Friday, March 17, 2023
Court of Appeals of Arkansas Finds No Error With Leading Questions to Child Witness
Similar to its federal counterpart, Arkansas Rule of Evidence 611(c) provides that
Leading questions should not be used on the direct examination of a witness except as may be necessary to develop his testimony. Ordinarily leading questions should be permitted on cross-examination. Whenever a party calls a hostile witness, an adverse party, or a witness identified with an adverse party, interrogation may be by leading questions.
Typically, courts apply the "necessary to develop his testimony" exception in cases involving testimony by children, especially vulnerable ones. A good example can be found in the recent opinion of the Court of Appeals of Arkansas in Standridge v. State, 2023 WL 2395918 (Ark.App. 2023).
In Standridge, Jimmy Standridge was charged with various sex crimes against his daughter MC, who was about eight at the time of the crimes and fifteen at the time of the trial. After he was convicted, Standridge appealed, claiming that the trial court improperly permitted leading questions during the direct examination of MC.

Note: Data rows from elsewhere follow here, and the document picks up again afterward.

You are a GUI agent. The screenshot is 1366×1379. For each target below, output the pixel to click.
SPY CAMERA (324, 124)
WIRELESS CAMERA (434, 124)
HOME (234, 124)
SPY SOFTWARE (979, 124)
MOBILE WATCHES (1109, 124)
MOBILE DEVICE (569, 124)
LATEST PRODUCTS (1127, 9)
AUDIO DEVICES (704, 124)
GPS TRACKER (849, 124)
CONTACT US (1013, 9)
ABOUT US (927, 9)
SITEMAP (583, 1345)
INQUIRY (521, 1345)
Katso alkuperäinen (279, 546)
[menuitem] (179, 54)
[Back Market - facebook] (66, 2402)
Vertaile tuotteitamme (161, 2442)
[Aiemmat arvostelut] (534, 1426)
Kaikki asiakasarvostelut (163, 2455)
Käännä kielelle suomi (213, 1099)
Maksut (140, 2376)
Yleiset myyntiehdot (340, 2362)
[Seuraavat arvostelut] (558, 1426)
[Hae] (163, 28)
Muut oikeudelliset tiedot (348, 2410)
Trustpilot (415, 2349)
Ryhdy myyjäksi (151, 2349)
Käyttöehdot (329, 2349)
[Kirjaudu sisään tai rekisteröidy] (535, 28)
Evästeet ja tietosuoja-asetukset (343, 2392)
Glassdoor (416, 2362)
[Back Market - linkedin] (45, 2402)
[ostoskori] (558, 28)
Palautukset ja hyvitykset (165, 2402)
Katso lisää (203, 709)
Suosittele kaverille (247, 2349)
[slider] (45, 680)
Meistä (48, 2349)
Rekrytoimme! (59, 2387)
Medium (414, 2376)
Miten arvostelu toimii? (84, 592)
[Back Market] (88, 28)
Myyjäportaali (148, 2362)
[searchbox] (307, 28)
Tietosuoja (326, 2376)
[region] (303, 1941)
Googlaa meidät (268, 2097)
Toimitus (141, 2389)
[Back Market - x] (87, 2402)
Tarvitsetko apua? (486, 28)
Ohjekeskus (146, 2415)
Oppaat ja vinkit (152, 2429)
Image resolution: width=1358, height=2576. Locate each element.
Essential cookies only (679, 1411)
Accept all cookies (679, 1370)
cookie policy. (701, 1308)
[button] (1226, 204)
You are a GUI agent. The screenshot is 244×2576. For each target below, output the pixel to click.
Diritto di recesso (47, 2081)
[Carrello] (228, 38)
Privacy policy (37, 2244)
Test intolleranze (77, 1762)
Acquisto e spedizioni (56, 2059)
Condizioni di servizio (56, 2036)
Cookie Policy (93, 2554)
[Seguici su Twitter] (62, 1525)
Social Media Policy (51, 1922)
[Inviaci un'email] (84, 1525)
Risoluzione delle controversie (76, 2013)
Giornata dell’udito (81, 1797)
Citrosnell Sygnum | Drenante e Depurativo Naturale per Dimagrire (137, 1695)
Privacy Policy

The court disagreed, ruling as follows:
Standridge next alleges the circuit court abused its discretion when it allowed the State to continue leading the witness over defense counsel objection. Several times during MC's testimony, she was difficult to hear or understand. The prosecutor would repeat what she said, then ask the next question. After doing this for a bit, defense objected. At the sidebar conference, the court acknowledged it was sensitive to the defense's position but ultimately decided to allow it to continue because MC was occasionally difficult to hear, and the prosecutor was helping ensure the witness's testimony was understandable. The court did ask the witness to speak up.
Under Rule 611(c) of the Arkansas Rules of Evidence, leading questions should not be used on the direct examination of a witness except as may be necessary to develop her testimony. The rule does not completely bar leading questions on direct but gives the circuit court discretion to permit leading questions to develop a witness's testimony; we will not reverse an evidentiary ruling absent a manifest abuse of discretion....Here, the court did not abuse its discretion to allow the prosecutor to occasionally repeat the statements provided by the witness. The repetition did not suggest an answer or insert a detail that should have originated from the victim. Further, MC was distressed, weeping, and occasionally reluctant to testify. Given this, allowing the prosecution some leeway with its method of questioning was not a manifest abuse of discretion. Leading a child witness to elicit the truth is allowed because of (1) the seriousness of the crime, (2) the natural embarrassment of the witness about the incident, (3) the child's fear of being in a courtroom full of people, (4) the necessity of testimony from a victim, (5) threats toward victims from those perpetrators, and (6) the need to avoid the possibility that an accused might escape punishment for a serious offense merely because of the victim's reluctance to testify.